Good News Story

Belarus: Prisoner of Conscience freed

Posted: November 20, 2008

Mutabar Tadzhibaeva
Mutabar Tadzhibaeva, women's human rights defender, was released from prison in Uzbekistan in June 2008.
© Ferghana.Ru

Uzbekistani prisoner of conscience Mutabar Tadzhibaeva was unexpectedly released from prison on June 2, 2008.

Mutabar Tadzhibaeva is a well-known human rights defender.

She is chairwoman of the Fiery Hearts Club human rights organization, a 2005 Nobel Peace Prize Nominee and winner of the 2008 Martin Ennals Award for Human Rights Defenders. She had been sentenced to eight years in prison in 2006.

After her release, the prisoner of conscience was driven to her home and reunited with her family.

Her eldest brother said that his sister looked pale and had lost weight, but that emotionally she was fine.

Tadzhibaeva passed her thanks to organizations, including Amnesty International, which had campaigned for her release.

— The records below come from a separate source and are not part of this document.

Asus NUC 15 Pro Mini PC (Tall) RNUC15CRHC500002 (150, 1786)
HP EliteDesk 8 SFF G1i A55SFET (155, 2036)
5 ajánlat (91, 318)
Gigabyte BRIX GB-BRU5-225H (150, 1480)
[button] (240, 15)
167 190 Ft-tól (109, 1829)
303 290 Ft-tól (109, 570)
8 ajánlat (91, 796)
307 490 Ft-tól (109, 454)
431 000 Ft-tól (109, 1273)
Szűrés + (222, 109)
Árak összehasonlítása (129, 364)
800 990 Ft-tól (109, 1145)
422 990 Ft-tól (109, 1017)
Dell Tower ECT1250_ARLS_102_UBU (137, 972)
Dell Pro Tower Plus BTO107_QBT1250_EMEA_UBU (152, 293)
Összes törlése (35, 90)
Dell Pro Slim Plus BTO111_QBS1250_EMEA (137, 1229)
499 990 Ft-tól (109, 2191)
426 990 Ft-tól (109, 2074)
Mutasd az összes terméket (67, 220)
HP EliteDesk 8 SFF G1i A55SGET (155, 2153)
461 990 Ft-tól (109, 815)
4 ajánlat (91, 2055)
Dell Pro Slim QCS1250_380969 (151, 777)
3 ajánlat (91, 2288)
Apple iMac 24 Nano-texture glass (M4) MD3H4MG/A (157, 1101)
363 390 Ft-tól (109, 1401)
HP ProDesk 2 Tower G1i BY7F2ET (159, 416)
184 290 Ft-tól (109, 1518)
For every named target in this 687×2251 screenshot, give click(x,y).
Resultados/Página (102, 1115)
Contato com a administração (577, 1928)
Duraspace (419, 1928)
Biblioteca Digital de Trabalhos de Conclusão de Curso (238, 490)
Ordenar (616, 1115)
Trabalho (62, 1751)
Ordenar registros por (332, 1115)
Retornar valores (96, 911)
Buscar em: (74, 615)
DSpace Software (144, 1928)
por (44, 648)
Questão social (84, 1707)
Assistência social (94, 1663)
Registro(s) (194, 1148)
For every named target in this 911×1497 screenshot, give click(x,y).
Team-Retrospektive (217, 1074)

“I spent 900 days on a ‘torture island’; 700 of those days I spent in solitary confinement,” she revealed.

“I endured only because of the support of people who were concerned about my fate. Only this gave me strength. I want to thank them for not forgetting those nearest and dearest to me - that knowledge helped me remain determined.”

Mutabar Tadzhibaeva was detained on October 7, 2005, as she was about to attend an international conference on human rights defenders in Dublin, Ireland.

She had come under a lot of pressure from the authorities for her human rights activities. She had bravely spoken out about the government's crackdown on human rights activities since mass killing in May 2005 in the city of Andizhan.

On March 6, 2007, she was sentenced to eight years' imprisonment, accused of “using funds from Western governments to prepare or distribute materials containing a threat to public order and security”.

Human rights activists have said that her release was the result of international pressure.